▶ **Task**
Copy out every line of the material below verbatim, keeping each character, number, and line break unchanged.

▶ **Exercise materials**

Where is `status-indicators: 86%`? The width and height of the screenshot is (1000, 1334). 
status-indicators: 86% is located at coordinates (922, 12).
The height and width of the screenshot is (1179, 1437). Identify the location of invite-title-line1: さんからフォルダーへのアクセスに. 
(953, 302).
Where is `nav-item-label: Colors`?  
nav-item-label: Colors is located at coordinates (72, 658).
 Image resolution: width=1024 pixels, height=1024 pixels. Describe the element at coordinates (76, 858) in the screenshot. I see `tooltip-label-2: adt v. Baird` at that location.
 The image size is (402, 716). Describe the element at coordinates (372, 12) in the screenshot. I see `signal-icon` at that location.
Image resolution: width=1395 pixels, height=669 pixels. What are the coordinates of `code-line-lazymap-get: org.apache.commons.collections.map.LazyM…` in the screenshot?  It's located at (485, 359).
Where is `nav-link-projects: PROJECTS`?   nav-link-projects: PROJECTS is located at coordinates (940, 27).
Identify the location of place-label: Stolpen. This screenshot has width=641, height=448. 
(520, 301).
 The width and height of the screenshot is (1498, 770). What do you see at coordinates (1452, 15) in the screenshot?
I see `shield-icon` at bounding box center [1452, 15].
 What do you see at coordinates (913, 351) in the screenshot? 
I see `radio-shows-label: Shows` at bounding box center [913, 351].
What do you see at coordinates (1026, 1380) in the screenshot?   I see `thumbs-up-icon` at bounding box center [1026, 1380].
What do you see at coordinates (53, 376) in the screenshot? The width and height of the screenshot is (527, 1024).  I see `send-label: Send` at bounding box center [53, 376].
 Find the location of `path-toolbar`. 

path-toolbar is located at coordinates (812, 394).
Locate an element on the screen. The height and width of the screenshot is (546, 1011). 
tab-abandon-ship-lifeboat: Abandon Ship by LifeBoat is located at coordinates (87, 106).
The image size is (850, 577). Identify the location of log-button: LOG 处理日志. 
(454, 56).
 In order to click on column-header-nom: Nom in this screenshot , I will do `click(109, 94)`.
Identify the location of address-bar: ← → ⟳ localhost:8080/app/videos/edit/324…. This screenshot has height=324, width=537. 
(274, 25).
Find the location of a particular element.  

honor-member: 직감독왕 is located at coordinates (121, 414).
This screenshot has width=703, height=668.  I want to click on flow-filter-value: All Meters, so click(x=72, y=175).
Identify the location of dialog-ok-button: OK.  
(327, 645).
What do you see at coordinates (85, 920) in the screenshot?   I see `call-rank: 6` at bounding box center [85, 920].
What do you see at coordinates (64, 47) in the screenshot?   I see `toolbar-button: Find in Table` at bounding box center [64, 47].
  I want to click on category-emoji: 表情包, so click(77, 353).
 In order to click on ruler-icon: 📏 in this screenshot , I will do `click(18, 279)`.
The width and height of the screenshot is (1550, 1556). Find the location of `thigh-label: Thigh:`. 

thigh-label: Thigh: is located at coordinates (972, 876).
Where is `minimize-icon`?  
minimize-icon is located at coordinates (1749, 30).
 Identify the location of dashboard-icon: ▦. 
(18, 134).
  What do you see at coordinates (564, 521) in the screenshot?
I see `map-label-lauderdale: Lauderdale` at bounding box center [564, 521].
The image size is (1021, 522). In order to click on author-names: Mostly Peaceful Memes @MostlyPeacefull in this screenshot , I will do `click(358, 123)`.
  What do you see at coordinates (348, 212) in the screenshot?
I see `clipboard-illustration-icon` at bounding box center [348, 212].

▶ **Output of the task**
Where is `status-indicators: 86%`? The width and height of the screenshot is (1000, 1334). 
status-indicators: 86% is located at coordinates (922, 12).
The height and width of the screenshot is (1179, 1437). Identify the location of invite-title-line1: さんからフォルダーへのアクセスに. 
(953, 302).
Where is `nav-item-label: Colors`?  
nav-item-label: Colors is located at coordinates (72, 658).
 Image resolution: width=1024 pixels, height=1024 pixels. Describe the element at coordinates (76, 858) in the screenshot. I see `tooltip-label-2: adt v. Baird` at that location.
 The image size is (402, 716). Describe the element at coordinates (372, 12) in the screenshot. I see `signal-icon` at that location.
Image resolution: width=1395 pixels, height=669 pixels. What are the coordinates of `code-line-lazymap-get: org.apache.commons.collections.map.LazyM…` in the screenshot?  It's located at (485, 359).
Where is `nav-link-projects: PROJECTS`?   nav-link-projects: PROJECTS is located at coordinates (940, 27).
Identify the location of place-label: Stolpen. This screenshot has width=641, height=448. 
(520, 301).
 The width and height of the screenshot is (1498, 770). What do you see at coordinates (1452, 15) in the screenshot?
I see `shield-icon` at bounding box center [1452, 15].
 What do you see at coordinates (913, 351) in the screenshot? 
I see `radio-shows-label: Shows` at bounding box center [913, 351].
What do you see at coordinates (1026, 1380) in the screenshot?   I see `thumbs-up-icon` at bounding box center [1026, 1380].
What do you see at coordinates (53, 376) in the screenshot? The width and height of the screenshot is (527, 1024).  I see `send-label: Send` at bounding box center [53, 376].
 Find the location of `path-toolbar`. 

path-toolbar is located at coordinates (812, 394).
Locate an element on the screen. The height and width of the screenshot is (546, 1011). 
tab-abandon-ship-lifeboat: Abandon Ship by LifeBoat is located at coordinates (87, 106).
The image size is (850, 577). Identify the location of log-button: LOG 处理日志. 
(454, 56).
 In order to click on column-header-nom: Nom in this screenshot , I will do `click(109, 94)`.
Identify the location of address-bar: ← → ⟳ localhost:8080/app/videos/edit/324…. This screenshot has height=324, width=537. 
(274, 25).
Find the location of a particular element.  

honor-member: 직감독왕 is located at coordinates (121, 414).
This screenshot has width=703, height=668.  I want to click on flow-filter-value: All Meters, so click(x=72, y=175).
Identify the location of dialog-ok-button: OK.  
(327, 645).
What do you see at coordinates (85, 920) in the screenshot?   I see `call-rank: 6` at bounding box center [85, 920].
What do you see at coordinates (64, 47) in the screenshot?   I see `toolbar-button: Find in Table` at bounding box center [64, 47].
  I want to click on category-emoji: 表情包, so click(77, 353).
 In order to click on ruler-icon: 📏 in this screenshot , I will do `click(18, 279)`.
The width and height of the screenshot is (1550, 1556). Find the location of `thigh-label: Thigh:`. 

thigh-label: Thigh: is located at coordinates (972, 876).
Where is `minimize-icon`?  
minimize-icon is located at coordinates (1749, 30).
 Identify the location of dashboard-icon: ▦. 
(18, 134).
  What do you see at coordinates (564, 521) in the screenshot?
I see `map-label-lauderdale: Lauderdale` at bounding box center [564, 521].
The image size is (1021, 522). In order to click on author-names: Mostly Peaceful Memes @MostlyPeacefull in this screenshot , I will do `click(358, 123)`.
  What do you see at coordinates (348, 212) in the screenshot?
I see `clipboard-illustration-icon` at bounding box center [348, 212].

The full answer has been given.